▶ **Task requirements**:
A. Quote the passage on Georgia House Bill 787 from "Ethos Classical (GCSA" up to and including "Wednesday, Feb. 7.".
B. In the passage on Georgia House Bill 787, who is the sponsor of the legislation?
C. Carry on the passage about Georgia House Bill 787 from its last sentence.

▶ **Passage provided**:
GCSA wants to thank the member schools that provided legislative testimony or attended a hearing on Georgia House Bill 787. The bill went before a House Education subcommittee on Wednesday, Feb. 7 and the full House Education Committee on Thursday, Feb. 15.
The bill is moving forward after receiving approval from a House Education subcommittee and the full House Education committee. The legislation is sponsored by Rep. Scott Hilton (District 95). If approved in its current form, the bill would:
- Increase the “state supplement” funding provided to state charter schools,
- Provide additional funding to schools located in districts receiving capital allocations that exceed the state average by 25% or more,
- Provide a portion of capital funding to virtual schools to offset certain technology costs,
- Provide “forward funding” to charter schools to cover the cost of exceptional “horizontal” and/or “vertical enrollment growth, and
- Ensure that state charter schools are eligible for RESA services and membership.
Ethos Classical (GCSA Incubator Program), Genesis Innovation Academy, Georgia Cyber Academy, International Academy of Smyrna, International Charter School of Atlanta, and Scintilla Charter Academy, and The Community Academy for Art and Design (GCSA Incubator Program) were in attendance for the House Education subcommittee hearing on Wednesday, Feb. 7.
GCSA President and CEO Tony Roberts and GCSA Vice President of Policy and Advocacy were also present during the hearing.

▶ **Recorded information**:

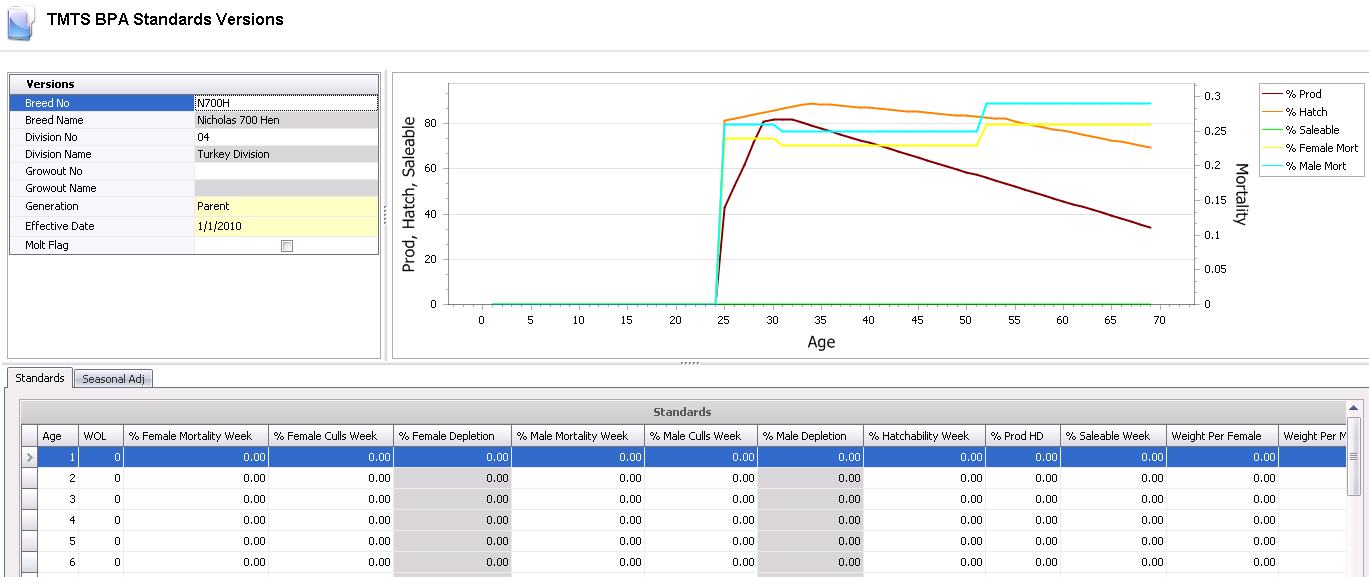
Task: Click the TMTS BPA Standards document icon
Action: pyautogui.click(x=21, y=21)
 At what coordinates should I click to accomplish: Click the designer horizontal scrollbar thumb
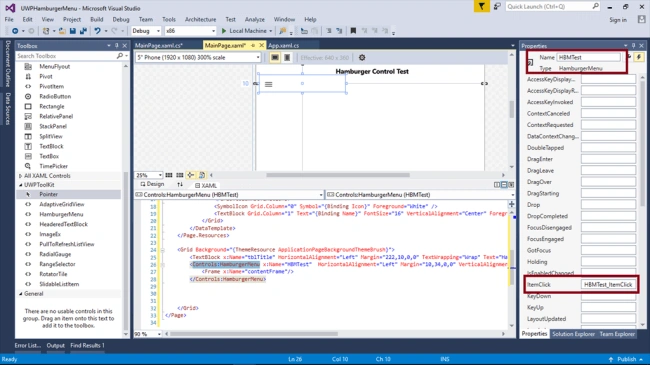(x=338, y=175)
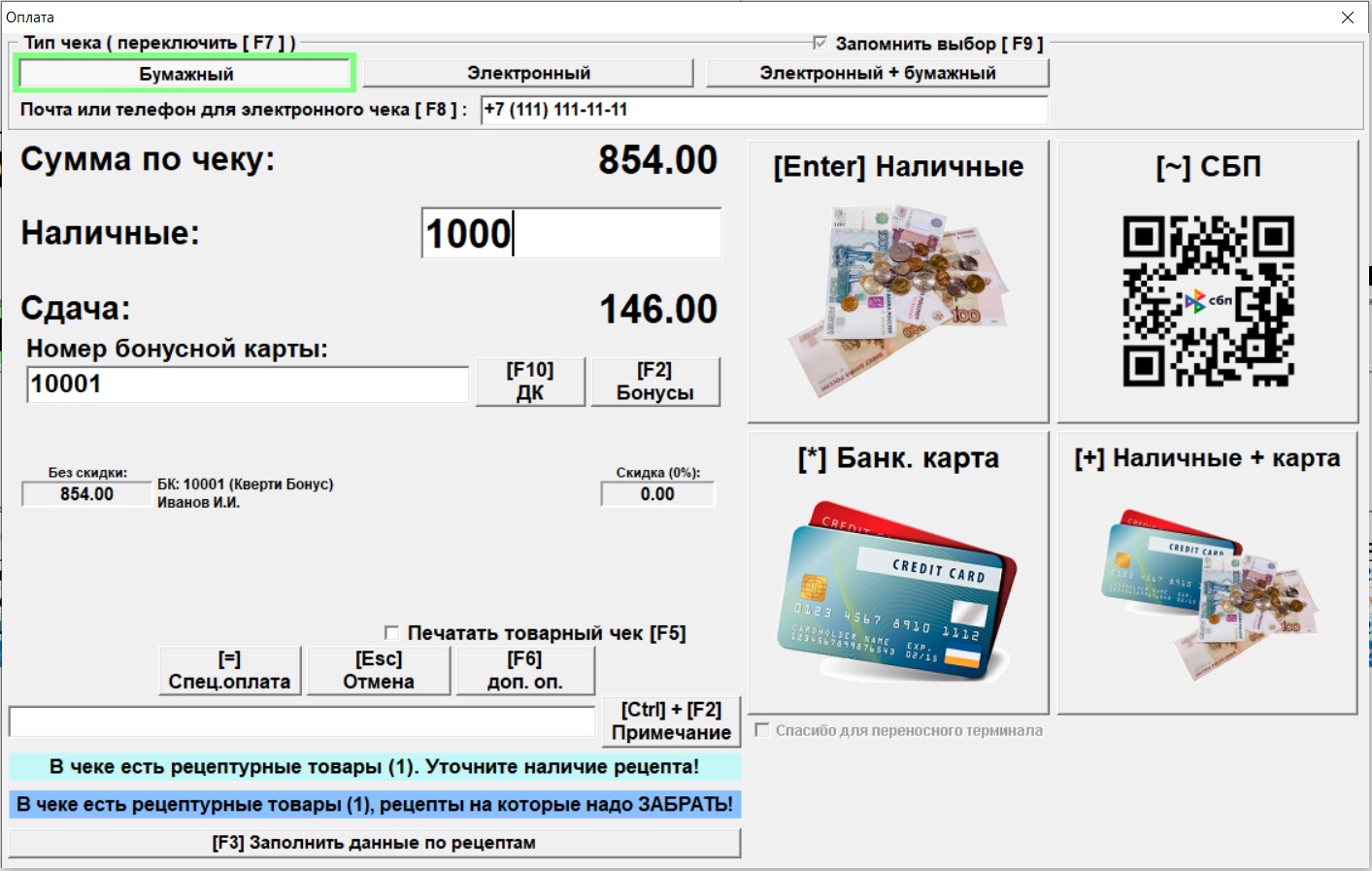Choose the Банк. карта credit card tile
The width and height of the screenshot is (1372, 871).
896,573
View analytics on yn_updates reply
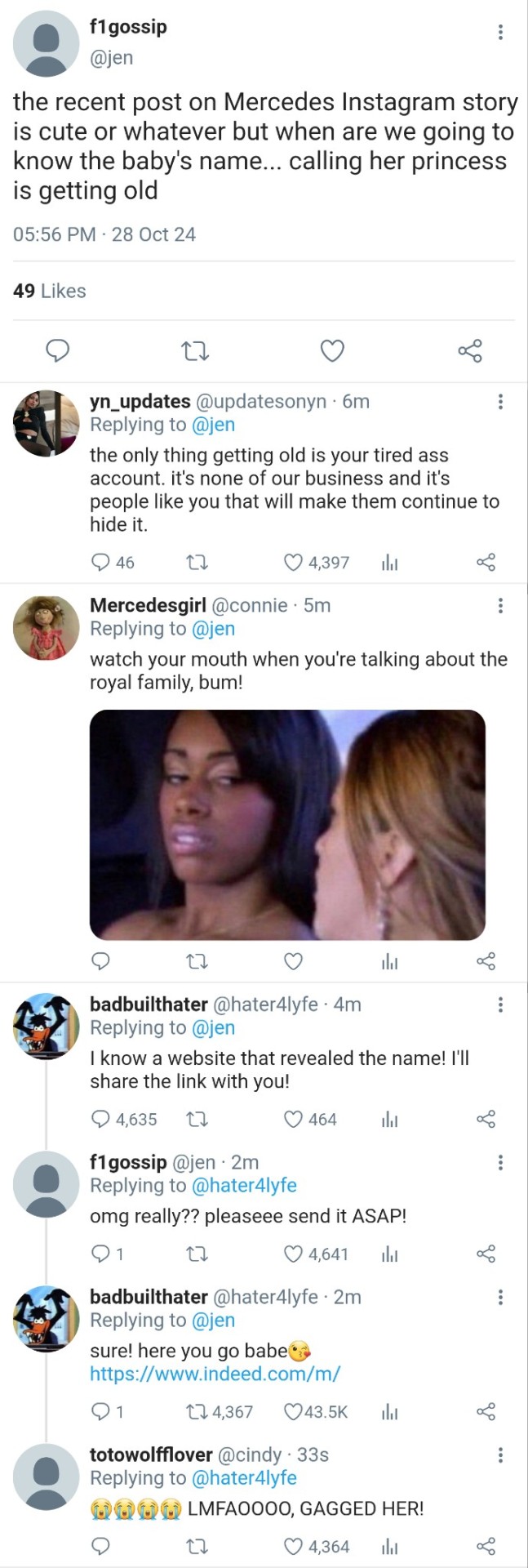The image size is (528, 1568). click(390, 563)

...

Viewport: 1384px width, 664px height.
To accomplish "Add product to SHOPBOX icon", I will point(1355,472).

▶ **Answers by item**:
A.
Ethos Classical (GCSA Incubator Program), Genesis Innovation Academy, Georgia Cyber Academy, International Academy of Smyrna, International Charter School of Atlanta, and Scintilla Charter Academy, and The Community Academy for Art and Design (GCSA Incubator Program) were in attendance for the House Education subcommittee hearing on Wednesday, Feb. 7.

B. Rep. Scott Hilton (District 95).

C.
During the subcommittee hearing, speakers in support of HB 787 included: Kari Schrock, Principal at International Academy of Smyrna (pictured on the right); Michele Neely, Development and Communications Manager forInternational Charter School of Atlanta; Andrew Oberg, Head of School at Georgia Cyber Academy; Gavin Samms, Head of Schools for Genesis Innovation Academy (pictured above on the left); Emily White, Ethos Classical Founding Board Member (GCSA Incubator Program); and Mandy Avera, Dean of Students for Scintilla Charter Academy. Lou Erste, Associate Superintendent for Policy, Charter Schools, District Flexibility, and Governmental Affairs for the Georgia Department of Education also spoke.
Neely brought students to speak with her in front of the subcommittee, including her two daughters (pictured at the top of the story on the right).
Following the hearing, GCSA President and CEO Tony Roberts told Atlanta Journal-Constitution reporter Ty Tagami the increased funding is the fair thing to do for state charter schools. “They have to have better than state average results,” said Roberts, “but we’re asking them to do it with the lowest state funding.”
House Bill 787 is one of two House measures that has been introduced to address charter school funding inequities.